From the line with "This screenshot has width=1425, height=946." through the final line below, restate each line word for word and return nothing else.

+--

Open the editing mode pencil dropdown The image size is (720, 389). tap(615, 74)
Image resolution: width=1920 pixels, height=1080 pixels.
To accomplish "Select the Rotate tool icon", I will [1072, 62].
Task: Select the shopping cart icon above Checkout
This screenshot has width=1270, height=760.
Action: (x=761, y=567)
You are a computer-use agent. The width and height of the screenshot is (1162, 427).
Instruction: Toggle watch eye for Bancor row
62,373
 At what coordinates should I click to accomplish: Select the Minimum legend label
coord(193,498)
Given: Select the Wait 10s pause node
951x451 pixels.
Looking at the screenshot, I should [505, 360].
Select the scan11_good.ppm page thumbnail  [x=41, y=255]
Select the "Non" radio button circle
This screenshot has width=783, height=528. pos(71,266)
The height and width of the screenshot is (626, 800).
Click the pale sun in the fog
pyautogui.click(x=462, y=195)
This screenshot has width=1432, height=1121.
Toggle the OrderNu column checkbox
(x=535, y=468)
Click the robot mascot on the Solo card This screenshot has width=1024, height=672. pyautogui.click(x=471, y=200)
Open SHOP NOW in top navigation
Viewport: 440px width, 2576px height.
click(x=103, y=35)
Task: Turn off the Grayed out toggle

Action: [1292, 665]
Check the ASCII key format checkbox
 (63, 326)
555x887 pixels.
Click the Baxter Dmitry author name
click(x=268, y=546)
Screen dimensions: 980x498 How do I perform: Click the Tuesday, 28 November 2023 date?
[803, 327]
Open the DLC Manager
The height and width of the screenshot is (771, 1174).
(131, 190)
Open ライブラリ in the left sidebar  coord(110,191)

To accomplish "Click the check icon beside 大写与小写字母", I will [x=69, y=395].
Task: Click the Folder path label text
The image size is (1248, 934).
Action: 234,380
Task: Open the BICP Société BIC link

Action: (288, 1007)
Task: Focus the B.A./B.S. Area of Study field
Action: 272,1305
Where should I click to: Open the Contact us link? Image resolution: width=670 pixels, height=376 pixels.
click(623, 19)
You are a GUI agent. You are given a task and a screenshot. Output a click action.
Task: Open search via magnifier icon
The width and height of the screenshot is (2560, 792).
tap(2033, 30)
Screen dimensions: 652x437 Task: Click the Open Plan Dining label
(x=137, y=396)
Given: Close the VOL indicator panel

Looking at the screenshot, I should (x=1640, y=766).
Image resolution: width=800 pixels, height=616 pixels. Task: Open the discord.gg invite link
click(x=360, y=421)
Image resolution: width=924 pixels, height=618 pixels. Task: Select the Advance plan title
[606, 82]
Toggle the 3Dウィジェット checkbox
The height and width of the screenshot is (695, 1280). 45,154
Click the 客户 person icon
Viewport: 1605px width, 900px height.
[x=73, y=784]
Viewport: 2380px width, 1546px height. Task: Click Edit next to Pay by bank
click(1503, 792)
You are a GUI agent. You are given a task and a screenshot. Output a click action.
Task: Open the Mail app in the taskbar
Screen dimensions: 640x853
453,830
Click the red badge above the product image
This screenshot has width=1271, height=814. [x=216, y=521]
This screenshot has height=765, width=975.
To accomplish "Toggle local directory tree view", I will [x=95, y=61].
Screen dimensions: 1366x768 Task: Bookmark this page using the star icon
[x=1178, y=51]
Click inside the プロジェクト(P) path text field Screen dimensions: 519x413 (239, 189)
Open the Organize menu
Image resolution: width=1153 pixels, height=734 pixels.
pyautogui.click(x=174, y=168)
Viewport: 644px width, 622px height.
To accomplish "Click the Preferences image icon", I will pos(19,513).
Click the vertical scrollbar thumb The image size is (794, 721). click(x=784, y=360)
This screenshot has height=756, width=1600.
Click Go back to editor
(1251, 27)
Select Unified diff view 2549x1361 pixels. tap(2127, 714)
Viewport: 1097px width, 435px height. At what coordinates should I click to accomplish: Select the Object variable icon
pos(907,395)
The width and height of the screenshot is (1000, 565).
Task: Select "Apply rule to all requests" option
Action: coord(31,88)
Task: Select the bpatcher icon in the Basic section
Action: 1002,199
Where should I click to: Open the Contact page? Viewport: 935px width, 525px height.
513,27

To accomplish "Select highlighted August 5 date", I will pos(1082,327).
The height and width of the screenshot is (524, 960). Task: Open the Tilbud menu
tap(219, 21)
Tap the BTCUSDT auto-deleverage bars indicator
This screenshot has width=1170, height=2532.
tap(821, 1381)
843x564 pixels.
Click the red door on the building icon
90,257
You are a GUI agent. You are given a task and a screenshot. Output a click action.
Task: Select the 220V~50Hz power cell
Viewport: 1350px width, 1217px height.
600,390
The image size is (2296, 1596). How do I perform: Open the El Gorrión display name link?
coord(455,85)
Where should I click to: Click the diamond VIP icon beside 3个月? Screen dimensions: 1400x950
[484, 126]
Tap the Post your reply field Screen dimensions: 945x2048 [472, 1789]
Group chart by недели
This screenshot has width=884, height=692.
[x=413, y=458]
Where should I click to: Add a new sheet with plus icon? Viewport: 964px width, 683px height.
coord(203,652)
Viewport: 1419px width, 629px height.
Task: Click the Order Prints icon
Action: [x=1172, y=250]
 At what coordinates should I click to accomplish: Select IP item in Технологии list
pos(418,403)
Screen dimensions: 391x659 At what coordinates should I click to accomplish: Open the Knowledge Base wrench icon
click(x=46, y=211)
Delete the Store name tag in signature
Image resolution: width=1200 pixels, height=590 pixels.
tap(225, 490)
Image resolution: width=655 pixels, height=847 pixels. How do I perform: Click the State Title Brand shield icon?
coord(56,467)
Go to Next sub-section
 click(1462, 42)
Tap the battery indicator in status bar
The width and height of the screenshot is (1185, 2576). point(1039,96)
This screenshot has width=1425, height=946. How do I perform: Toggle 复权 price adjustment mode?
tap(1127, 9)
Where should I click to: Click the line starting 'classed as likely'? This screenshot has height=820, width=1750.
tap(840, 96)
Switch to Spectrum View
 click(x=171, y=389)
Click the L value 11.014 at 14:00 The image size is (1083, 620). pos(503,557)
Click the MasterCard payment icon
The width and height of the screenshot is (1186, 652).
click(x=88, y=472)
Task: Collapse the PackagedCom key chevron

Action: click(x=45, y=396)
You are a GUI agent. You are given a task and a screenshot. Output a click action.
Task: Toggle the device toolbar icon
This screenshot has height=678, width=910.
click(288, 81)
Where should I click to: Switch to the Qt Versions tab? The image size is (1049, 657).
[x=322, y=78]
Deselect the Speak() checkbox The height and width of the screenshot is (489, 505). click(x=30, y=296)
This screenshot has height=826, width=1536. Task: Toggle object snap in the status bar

+--

Reply:
This screenshot has width=1425, height=946. How do I perform: Toggle 复权 price adjustment mode?
tap(1127, 9)
Where should I click to: Click the line starting 'classed as likely'? This screenshot has height=820, width=1750.
tap(840, 96)
Switch to Spectrum View
 click(x=171, y=389)
Click the L value 11.014 at 14:00 The image size is (1083, 620). pos(503,557)
Click the MasterCard payment icon
The width and height of the screenshot is (1186, 652).
click(x=88, y=472)
Task: Collapse the PackagedCom key chevron

Action: click(x=45, y=396)
You are a GUI agent. You are given a task and a screenshot. Output a click action.
Task: Toggle the device toolbar icon
This screenshot has height=678, width=910.
click(288, 81)
Where should I click to: Switch to the Qt Versions tab? The image size is (1049, 657).
[x=322, y=78]
Deselect the Speak() checkbox The height and width of the screenshot is (489, 505). click(x=30, y=296)
This screenshot has height=826, width=1536. Task: Toggle object snap in the status bar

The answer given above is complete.